A Response to New Yorker Article on Long COVID

A person with ME (who wishes to remain anonymous online) sent this letter to the author of The New Yorker article, “The Struggle to Define Long COVID,” and to the magazine’s editor.

#MEAction was also concerned to see The New Yorker publish such a disparaging and flawed article about the Long COVID community, which cherry-picked examples of patient involvement while ignoring the incredible patient-led research the community has done to accelerate and strengthen research into Long COVID.


Dr. Khullar:

I am writing to you directly about your recent article on Long Covid with the hope you will take my comments to heart. I will copy The New Yorker as well.

It is clear that you are a compassionate person, struggling to understand a true conundrum. That said, I think your article was facile in many ways and reflects a dated and ill-informed understanding of post-infectious disease.

1. To start, before I comment on your treatment of Berrent, let me say that I do not know Berrent and did not hear of her before your article. My first complaint is that you treat Diana Berrent and her most fervent supporters/followers as the spokesperson/people for all those suffering from Long Covid. I think that is presumptuous and speculative. Further, some of your criticisms of her…and the conclusions you draw – seem unwarranted and exaggerated. Assuming for the sake of argument (and I actually agree with you here) that some of the ailments she views as symptomatic of Long Covid are far-fetched, you use that as a reason to dismiss commonly accepted Long Covid symptoms and imply primarily psychogenic causation. You also ignore that some of her critiques, like CDC’s decision not to investigate non-severe Long Covid cases, were also voiced by many medical/public health professionals. Similarly, you criticize her for her view of “mild” Covid cases. Yes, she is wrong to say that there are no mild cases. But it’s also true that the public –  having no reason to know better – interpreted “mild” in the dictionary sense – whereas the medical establishment considers “mild” anything that is not severe, i.e, resulting in hospitalization or death. Medical “mild” can still make one quite ill. Further, even asymptomatic and layperson’s “mild” cases cause Long Covid.

Stored data:

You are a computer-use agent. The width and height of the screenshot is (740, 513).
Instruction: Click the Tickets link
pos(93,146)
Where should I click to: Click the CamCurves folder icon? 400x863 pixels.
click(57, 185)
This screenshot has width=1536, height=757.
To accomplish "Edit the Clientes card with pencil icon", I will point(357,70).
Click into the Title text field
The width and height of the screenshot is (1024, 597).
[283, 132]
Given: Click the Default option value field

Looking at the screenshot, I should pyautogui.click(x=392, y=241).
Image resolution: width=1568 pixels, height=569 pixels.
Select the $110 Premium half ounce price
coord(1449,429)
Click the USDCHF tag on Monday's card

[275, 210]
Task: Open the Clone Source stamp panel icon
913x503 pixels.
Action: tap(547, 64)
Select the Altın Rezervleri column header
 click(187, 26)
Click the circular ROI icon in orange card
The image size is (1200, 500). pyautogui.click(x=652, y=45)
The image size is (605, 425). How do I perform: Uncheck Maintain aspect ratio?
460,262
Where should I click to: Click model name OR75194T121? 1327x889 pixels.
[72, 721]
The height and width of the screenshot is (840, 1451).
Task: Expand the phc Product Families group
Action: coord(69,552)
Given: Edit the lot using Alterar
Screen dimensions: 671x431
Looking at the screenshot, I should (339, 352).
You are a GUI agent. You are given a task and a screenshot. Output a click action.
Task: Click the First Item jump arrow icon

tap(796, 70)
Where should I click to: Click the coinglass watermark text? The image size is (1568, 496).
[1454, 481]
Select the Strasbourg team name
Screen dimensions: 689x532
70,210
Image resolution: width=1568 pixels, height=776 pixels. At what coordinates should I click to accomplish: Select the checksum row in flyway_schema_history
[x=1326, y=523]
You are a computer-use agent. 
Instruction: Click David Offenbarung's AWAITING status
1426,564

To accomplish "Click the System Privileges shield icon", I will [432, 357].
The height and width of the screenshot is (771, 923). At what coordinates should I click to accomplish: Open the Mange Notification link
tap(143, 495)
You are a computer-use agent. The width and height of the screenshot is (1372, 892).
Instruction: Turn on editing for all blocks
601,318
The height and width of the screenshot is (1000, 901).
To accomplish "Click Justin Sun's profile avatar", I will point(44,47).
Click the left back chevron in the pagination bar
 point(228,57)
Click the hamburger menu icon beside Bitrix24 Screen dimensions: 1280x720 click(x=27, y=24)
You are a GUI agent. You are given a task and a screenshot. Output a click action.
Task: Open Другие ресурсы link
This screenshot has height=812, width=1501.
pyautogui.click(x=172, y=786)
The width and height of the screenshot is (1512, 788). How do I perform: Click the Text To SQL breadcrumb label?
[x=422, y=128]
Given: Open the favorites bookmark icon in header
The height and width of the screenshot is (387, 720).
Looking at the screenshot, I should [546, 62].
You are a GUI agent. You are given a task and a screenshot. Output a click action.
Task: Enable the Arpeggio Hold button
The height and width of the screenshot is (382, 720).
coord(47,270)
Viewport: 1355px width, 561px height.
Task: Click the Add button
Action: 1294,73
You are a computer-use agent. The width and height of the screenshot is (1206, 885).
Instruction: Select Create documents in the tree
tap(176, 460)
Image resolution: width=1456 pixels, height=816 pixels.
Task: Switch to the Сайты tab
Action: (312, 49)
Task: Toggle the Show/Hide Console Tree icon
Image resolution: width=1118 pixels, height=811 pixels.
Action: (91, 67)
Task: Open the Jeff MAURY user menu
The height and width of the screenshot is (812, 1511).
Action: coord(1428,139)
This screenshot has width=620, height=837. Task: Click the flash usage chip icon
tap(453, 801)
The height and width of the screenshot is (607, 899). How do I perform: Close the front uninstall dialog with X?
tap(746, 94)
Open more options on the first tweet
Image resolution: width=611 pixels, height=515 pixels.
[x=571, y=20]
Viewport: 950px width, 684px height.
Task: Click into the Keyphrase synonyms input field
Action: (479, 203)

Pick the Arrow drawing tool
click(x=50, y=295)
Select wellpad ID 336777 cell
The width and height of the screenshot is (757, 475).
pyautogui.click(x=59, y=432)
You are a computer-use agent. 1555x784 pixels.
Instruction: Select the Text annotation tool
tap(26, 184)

Tasks for this exercise:
1) Copy everything in the Long COVID response from "A person with" down to "into Long COVID.".
2) Please list every organization named in the Long COVID response.

Task-by-task solutions:
1)
A person with ME (who wishes to remain anonymous online) sent this letter to the author of The New Yorker article, “The Struggle to Define Long COVID,” and to the magazine’s editor.

#MEAction was also concerned to see The New Yorker publish such a disparaging and flawed article about the Long COVID community, which cherry-picked examples of patient involvement while ignoring the incredible patient-led research the community has done to accelerate and strengthen research into Long COVID.

2)
The New Yorker
#MEAction
CDC